(Records from a collection)
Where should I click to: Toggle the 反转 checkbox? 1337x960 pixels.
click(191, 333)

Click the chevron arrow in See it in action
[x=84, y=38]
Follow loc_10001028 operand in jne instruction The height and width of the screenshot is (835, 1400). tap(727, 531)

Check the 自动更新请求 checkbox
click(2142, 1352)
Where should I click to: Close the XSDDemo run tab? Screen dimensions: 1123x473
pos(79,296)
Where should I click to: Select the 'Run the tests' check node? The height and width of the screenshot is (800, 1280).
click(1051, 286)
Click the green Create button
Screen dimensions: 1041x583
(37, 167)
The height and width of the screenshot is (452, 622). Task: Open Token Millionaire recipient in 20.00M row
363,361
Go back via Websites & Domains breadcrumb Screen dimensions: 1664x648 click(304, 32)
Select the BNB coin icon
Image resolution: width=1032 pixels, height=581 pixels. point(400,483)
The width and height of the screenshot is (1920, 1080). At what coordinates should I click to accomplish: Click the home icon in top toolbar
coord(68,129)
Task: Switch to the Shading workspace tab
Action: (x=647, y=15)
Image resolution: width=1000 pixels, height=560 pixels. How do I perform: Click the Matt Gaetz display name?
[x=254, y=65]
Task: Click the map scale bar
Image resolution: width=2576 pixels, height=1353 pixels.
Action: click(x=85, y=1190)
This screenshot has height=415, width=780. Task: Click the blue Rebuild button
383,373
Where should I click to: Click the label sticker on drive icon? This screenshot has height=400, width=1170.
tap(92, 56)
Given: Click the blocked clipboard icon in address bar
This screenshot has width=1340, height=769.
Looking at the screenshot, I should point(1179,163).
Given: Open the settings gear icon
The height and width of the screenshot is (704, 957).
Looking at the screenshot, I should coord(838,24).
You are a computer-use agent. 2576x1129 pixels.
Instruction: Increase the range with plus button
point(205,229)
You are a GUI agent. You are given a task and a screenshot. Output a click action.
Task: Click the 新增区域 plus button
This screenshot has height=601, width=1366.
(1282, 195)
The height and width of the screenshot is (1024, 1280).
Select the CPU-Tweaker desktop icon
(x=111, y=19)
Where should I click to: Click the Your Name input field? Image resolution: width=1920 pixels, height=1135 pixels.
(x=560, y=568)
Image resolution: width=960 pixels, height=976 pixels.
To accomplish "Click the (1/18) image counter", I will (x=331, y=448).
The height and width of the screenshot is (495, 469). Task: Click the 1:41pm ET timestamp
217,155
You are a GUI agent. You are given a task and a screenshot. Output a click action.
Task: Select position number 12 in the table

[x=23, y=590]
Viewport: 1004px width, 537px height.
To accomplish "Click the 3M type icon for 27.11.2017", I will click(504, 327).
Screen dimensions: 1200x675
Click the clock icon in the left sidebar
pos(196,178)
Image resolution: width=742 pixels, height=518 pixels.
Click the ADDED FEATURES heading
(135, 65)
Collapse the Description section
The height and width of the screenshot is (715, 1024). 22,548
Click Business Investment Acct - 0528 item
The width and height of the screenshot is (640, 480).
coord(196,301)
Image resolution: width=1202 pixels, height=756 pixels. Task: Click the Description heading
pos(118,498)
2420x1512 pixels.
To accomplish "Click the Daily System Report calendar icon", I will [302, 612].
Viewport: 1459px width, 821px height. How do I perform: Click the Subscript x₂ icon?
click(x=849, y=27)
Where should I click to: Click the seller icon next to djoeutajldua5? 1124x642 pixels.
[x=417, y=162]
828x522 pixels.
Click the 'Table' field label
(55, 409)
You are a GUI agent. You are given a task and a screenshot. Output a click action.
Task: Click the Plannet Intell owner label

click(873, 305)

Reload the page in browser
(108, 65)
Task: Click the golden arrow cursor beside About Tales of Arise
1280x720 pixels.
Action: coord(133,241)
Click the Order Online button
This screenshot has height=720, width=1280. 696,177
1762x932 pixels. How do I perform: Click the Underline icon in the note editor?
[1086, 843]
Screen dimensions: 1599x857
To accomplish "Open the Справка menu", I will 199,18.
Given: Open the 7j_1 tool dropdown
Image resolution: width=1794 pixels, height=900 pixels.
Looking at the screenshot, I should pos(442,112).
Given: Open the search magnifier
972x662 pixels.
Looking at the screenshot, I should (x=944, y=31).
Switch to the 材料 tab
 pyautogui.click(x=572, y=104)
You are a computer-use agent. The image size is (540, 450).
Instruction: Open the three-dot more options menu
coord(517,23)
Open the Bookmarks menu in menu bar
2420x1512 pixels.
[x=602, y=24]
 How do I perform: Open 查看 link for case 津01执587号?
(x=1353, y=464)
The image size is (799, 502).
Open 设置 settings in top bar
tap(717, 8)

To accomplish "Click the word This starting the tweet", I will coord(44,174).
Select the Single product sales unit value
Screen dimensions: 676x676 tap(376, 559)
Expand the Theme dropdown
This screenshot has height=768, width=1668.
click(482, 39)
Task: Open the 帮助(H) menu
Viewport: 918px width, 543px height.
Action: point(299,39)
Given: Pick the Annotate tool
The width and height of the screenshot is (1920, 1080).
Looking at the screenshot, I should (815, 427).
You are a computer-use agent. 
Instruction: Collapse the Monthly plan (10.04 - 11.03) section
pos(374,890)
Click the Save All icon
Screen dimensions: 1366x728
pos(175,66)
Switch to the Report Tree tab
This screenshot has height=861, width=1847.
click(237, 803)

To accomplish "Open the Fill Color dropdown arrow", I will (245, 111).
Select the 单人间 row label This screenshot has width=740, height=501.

OBJECTIVE » Reproduce the listing from its first line through the line that contains "Follow loc_10001028 operand", requests included, and raise every coordinate in the answers by 90.

EXERCISE RESULT »
Where should I click to: Toggle the 反转 checkbox? 1337x960 pixels.
click(281, 423)

Click the chevron arrow in See it in action
[x=174, y=128]
Follow loc_10001028 operand in jne instruction The height and width of the screenshot is (835, 1400). tap(817, 621)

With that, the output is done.